The color spectrum of fluorescents and the flicker or pulsing of the output really have nothing to do with each other. Flicker is caused by capturing irregular peaks and dips of the lamp's output cycle (when the camera and light cycle are out of synch with each other), and the color spectrum of the light just is what it is, so to speak.

 

On rare occasions I've seen a pulsing color shift from HMI's when using a video camera's clear scan, but I've never encountered any inconsistent color shifting from fluorescents. It's usually the exposure pulsing that catches your eye first.

 

Shot a club scene at 150fps the other day and one of the kinos was flickering like damn strobe. Turned out the effect wasn't all that unpleasant, but in the future I will ensure we have have ballasts in a decent state (if that is the cause)? I foolishly thought "flicker free" meant flicker free.

 

Kinos ballasts are supposed to have a fast enough cycle that flicker is generally not a problem, but there is still a cycle.
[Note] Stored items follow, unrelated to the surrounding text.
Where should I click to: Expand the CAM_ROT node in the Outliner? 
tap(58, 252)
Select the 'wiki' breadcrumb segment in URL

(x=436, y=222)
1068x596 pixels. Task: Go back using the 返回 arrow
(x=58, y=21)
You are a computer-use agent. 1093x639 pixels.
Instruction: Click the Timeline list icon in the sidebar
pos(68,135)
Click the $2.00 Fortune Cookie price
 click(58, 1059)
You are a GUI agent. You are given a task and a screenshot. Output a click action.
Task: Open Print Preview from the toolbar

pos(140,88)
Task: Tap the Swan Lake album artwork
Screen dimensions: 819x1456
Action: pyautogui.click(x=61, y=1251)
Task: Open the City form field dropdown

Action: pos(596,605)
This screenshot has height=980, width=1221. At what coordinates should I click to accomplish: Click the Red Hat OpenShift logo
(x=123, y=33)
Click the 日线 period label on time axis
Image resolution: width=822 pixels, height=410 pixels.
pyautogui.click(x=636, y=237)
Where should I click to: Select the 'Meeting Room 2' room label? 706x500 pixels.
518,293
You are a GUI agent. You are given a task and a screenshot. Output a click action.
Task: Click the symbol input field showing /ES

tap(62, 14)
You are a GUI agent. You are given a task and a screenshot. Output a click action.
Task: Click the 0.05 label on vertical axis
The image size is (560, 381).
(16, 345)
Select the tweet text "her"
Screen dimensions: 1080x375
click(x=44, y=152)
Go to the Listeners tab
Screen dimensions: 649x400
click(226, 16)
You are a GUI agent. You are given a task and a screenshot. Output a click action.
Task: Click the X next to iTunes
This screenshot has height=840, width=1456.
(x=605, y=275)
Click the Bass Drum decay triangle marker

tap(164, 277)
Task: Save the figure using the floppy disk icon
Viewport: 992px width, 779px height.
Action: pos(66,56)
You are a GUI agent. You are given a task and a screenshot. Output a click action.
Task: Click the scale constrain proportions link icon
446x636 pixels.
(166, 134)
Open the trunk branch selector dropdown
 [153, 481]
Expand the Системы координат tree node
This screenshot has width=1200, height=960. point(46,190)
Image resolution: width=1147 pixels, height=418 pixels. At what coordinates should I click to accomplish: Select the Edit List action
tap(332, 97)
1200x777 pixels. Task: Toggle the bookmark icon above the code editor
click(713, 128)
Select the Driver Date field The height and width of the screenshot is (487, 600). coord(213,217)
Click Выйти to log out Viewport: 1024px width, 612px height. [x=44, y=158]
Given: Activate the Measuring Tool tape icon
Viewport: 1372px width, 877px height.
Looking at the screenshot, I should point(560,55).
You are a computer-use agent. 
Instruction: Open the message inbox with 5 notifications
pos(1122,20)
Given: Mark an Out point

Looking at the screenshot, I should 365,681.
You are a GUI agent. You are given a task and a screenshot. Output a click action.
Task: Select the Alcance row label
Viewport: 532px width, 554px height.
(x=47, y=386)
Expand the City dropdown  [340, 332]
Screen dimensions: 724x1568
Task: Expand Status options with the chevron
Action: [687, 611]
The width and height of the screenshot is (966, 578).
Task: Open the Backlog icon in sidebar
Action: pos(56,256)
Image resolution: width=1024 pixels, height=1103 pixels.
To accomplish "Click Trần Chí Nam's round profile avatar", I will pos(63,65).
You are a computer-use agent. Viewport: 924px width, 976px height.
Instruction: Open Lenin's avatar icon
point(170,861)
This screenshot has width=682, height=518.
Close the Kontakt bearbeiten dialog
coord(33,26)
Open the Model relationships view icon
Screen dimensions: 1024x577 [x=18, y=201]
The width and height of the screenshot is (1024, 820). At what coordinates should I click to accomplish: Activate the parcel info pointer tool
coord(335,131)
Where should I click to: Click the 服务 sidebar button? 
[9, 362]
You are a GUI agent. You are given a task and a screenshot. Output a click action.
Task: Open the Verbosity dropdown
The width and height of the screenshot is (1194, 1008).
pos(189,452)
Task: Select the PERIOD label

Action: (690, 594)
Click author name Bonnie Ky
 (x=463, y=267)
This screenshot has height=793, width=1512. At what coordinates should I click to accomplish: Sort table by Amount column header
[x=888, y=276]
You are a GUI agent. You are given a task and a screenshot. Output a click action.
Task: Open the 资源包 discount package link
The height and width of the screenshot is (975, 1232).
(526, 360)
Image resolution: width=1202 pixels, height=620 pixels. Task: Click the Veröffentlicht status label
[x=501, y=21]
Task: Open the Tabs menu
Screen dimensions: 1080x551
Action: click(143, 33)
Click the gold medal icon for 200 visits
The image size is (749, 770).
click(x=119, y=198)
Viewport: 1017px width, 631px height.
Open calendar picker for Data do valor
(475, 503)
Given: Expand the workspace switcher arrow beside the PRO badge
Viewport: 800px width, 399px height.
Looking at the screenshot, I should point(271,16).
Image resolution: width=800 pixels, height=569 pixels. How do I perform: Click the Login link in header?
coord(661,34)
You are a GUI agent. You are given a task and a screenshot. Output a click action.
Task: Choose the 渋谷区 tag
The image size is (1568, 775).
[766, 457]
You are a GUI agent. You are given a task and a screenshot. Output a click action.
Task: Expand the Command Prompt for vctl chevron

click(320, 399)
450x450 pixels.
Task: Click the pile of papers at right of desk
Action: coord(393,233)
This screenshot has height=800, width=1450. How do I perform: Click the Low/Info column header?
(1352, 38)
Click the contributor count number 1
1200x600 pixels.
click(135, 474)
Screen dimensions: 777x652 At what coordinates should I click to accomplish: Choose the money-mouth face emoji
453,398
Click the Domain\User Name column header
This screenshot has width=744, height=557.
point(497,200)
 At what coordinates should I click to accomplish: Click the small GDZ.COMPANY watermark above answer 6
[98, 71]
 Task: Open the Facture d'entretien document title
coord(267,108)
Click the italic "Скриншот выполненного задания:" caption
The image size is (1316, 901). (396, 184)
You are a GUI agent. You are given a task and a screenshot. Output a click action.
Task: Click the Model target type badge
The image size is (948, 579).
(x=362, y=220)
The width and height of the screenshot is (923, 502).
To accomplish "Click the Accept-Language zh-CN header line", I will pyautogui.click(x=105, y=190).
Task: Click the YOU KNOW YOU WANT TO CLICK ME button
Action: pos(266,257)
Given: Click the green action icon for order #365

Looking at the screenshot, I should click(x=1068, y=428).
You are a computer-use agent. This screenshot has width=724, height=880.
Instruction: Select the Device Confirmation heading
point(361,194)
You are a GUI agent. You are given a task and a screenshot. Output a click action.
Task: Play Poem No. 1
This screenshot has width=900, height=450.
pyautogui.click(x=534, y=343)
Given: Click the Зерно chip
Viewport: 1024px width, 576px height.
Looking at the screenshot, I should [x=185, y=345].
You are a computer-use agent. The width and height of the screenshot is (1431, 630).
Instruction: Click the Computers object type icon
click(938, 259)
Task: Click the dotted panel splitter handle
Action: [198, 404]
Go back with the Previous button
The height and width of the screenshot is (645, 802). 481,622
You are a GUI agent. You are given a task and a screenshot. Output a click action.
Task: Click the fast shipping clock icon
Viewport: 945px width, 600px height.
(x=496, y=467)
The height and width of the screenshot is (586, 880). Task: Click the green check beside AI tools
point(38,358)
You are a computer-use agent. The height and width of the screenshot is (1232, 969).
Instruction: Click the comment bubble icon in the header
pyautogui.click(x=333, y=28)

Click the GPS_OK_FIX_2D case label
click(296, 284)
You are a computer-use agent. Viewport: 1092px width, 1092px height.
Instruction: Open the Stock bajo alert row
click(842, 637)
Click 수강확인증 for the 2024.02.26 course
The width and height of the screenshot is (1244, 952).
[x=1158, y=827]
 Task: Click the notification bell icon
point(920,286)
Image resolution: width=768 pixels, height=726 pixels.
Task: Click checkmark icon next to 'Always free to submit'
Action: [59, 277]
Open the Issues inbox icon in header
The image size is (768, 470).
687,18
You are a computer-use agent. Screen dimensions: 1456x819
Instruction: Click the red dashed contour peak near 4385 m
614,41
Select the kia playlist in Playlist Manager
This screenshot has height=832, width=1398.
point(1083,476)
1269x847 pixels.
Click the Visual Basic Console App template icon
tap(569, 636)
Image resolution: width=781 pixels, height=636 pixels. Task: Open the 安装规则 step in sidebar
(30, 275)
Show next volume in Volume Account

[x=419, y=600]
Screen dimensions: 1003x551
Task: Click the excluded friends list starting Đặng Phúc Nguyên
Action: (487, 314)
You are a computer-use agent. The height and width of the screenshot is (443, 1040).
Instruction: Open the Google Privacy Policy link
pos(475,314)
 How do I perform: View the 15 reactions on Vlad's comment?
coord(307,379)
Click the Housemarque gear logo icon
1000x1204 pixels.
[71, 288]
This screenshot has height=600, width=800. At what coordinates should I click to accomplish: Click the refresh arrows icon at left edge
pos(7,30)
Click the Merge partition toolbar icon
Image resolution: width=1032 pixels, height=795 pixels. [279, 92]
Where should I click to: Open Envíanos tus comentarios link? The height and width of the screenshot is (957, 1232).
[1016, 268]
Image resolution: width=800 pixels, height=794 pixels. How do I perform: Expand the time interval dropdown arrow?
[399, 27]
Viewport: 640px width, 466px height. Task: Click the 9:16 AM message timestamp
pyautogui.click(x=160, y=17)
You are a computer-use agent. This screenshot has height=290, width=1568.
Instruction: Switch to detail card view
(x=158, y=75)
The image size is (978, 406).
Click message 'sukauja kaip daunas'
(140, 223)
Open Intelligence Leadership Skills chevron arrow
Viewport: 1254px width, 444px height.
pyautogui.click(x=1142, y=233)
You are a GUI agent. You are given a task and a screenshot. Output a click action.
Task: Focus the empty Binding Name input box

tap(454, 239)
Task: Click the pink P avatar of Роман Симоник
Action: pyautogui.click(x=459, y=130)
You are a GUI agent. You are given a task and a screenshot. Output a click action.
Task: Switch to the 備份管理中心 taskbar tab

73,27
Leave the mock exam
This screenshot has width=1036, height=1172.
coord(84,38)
I forget the exact number for kinos, but when you get into faster frame rates you need to pay more attention to the math.

 

150 fps is "off" from the cycle of commercial fluorescents (not necessarily the kino's though); 120 fps would be mathematically safe for 60hz power but still no guarantee. At that rate you're excatly matching the cycle of the fluorescents, so it is advised to phase your camera to the lights to ensure you capture a peak, and not a dip, of the output.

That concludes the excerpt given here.